Task goal → Only the lines of the data holding the string "empty" need to be returned.

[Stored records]
=== Begin Enclosure ===
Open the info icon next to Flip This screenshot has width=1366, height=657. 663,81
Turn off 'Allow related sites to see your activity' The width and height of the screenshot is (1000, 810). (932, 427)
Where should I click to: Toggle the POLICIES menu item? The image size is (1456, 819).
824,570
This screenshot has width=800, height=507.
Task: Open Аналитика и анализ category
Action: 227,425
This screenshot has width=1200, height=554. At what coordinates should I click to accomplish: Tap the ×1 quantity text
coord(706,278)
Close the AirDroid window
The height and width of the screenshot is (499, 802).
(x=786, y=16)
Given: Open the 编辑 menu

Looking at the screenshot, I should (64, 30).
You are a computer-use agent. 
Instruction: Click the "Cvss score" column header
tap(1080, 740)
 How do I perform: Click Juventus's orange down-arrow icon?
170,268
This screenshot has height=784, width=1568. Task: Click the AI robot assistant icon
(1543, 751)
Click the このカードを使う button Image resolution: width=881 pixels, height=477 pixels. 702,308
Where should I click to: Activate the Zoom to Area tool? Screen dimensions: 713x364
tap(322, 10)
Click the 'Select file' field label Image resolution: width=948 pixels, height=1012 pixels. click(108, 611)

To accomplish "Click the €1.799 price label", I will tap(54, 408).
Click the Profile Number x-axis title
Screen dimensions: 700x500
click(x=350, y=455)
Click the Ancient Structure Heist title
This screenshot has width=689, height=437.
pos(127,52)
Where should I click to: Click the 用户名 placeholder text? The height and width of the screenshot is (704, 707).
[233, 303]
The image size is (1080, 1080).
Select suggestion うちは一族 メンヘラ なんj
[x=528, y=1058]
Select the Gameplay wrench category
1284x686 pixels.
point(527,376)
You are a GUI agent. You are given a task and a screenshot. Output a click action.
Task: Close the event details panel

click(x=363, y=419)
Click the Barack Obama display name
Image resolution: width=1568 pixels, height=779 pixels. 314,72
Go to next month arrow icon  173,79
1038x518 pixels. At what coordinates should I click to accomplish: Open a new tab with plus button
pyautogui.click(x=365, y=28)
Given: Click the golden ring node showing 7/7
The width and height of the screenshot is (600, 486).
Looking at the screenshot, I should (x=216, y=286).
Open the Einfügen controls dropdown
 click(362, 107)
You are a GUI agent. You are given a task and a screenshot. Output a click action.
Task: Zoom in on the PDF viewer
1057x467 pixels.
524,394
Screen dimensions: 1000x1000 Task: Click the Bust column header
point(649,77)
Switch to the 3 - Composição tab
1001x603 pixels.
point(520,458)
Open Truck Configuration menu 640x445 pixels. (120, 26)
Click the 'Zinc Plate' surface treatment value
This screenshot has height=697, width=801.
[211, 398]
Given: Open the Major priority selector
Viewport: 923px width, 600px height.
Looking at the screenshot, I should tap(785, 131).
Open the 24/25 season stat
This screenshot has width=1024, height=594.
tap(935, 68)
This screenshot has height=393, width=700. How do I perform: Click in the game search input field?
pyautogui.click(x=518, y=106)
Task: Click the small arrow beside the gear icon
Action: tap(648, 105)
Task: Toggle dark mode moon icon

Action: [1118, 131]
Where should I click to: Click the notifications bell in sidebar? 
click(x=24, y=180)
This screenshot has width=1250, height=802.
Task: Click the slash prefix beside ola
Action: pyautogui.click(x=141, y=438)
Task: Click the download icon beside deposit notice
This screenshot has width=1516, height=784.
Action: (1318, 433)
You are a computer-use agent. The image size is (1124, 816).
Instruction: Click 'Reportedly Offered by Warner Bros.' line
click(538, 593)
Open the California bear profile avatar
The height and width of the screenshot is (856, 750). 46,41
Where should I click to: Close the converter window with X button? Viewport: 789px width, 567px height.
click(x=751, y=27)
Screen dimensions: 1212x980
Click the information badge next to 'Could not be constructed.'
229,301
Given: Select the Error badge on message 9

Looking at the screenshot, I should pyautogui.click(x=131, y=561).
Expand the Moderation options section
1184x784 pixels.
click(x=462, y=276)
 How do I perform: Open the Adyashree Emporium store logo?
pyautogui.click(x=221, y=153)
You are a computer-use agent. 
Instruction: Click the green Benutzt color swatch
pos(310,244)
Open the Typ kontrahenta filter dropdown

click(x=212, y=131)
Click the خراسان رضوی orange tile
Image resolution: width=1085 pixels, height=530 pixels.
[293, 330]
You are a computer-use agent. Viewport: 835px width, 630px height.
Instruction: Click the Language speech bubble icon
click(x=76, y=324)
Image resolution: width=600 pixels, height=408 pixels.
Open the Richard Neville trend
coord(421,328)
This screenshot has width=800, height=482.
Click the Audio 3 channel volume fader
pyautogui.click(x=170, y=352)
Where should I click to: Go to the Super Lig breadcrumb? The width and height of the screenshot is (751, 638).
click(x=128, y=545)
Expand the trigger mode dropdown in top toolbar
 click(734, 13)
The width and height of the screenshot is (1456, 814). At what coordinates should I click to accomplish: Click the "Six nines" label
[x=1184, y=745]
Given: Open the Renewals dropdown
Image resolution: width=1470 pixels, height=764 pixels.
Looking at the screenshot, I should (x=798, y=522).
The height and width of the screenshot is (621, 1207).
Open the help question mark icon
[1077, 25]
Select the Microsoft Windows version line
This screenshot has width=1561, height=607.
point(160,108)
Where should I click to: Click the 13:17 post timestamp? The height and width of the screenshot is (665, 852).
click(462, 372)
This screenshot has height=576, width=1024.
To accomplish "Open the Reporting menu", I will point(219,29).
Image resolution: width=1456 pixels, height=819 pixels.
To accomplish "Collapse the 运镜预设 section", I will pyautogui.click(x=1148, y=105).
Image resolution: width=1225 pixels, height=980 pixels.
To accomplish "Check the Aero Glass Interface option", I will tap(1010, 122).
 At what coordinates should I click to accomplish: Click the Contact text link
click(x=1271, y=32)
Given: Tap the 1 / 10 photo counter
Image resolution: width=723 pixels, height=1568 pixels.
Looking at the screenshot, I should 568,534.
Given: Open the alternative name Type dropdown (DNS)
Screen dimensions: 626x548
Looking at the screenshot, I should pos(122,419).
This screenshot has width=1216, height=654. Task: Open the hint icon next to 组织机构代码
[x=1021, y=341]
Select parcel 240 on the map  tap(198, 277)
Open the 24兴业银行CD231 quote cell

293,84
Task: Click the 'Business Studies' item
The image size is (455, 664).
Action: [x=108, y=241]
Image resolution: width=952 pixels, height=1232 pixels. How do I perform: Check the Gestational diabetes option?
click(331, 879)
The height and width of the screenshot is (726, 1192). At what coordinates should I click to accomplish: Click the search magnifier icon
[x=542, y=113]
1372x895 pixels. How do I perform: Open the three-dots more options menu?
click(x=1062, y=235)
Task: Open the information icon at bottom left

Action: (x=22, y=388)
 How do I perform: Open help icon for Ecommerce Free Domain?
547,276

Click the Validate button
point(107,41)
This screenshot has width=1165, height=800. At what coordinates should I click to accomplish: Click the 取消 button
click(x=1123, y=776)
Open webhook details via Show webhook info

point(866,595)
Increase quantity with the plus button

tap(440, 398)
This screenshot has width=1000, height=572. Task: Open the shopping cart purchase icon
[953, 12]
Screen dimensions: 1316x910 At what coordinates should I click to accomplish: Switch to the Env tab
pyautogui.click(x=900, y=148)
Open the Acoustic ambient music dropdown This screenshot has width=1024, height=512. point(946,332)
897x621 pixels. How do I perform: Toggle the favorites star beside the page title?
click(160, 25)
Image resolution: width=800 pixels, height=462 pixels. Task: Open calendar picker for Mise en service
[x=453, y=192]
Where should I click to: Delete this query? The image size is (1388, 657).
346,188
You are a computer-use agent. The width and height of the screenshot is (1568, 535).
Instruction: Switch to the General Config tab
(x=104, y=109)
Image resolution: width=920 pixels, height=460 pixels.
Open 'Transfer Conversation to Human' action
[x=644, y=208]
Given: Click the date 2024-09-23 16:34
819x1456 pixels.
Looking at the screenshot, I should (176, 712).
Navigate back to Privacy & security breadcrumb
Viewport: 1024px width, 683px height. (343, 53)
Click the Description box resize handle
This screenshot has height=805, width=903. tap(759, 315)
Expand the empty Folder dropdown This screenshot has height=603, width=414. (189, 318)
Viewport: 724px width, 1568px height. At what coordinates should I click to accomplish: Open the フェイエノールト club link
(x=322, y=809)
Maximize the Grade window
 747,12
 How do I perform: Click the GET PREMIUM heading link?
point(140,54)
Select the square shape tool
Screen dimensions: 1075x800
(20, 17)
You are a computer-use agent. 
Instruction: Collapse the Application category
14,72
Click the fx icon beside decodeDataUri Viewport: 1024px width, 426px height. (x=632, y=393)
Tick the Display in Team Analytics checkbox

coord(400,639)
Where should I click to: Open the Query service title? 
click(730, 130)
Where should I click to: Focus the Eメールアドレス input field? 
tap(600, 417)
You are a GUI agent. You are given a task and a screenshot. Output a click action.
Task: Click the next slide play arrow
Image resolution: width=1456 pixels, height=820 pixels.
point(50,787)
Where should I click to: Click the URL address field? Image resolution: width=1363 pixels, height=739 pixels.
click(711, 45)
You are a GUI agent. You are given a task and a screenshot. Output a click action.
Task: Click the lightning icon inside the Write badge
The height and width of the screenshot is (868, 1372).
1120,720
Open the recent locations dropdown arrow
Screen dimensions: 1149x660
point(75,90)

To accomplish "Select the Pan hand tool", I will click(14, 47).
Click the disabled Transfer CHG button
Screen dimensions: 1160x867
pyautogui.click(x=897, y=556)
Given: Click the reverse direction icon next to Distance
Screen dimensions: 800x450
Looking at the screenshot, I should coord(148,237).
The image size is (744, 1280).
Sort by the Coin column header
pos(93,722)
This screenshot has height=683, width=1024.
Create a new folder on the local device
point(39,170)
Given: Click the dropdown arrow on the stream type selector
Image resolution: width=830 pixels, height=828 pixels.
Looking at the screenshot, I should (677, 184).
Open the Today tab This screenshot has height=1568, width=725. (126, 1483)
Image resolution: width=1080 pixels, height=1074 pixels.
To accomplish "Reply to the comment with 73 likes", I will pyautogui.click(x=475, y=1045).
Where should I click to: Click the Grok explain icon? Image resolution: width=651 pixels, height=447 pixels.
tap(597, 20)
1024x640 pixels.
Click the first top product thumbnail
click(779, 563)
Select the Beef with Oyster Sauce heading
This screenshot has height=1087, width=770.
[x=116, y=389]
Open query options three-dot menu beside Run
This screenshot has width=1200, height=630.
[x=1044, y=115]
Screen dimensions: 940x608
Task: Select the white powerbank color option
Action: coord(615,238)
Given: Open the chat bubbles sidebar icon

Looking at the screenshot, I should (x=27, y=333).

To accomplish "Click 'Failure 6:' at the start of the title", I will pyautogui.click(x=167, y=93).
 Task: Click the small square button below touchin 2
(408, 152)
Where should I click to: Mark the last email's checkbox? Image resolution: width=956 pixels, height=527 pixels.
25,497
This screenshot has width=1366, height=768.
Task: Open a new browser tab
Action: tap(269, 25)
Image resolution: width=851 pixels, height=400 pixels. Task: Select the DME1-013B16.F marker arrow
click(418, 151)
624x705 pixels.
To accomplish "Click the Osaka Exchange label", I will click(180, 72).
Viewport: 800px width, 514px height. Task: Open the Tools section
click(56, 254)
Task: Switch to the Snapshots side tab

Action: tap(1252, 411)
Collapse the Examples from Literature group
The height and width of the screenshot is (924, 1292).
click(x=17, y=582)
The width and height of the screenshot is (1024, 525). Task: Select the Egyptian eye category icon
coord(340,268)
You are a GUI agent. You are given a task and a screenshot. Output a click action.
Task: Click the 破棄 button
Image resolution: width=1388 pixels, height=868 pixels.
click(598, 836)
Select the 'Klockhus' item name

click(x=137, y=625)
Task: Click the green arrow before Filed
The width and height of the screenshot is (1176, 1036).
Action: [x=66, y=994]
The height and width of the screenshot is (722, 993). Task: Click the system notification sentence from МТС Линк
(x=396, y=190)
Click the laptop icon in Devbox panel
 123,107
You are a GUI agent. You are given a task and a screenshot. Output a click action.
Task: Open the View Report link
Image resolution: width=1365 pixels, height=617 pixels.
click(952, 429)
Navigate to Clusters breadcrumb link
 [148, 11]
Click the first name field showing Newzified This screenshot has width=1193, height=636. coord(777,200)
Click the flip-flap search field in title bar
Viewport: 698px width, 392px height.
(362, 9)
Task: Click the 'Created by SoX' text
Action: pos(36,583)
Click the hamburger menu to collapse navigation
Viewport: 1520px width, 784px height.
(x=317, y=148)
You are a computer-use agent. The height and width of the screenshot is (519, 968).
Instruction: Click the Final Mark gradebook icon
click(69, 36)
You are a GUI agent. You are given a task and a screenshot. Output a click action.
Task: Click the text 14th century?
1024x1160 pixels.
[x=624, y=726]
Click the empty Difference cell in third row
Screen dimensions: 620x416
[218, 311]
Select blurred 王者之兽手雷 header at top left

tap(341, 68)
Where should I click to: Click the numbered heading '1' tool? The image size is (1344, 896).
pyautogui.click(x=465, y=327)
=== End Enclosure ===
Answer to the problem →
Expand the empty Folder dropdown This screenshot has height=603, width=414. (189, 318)
Click the empty Difference cell in third row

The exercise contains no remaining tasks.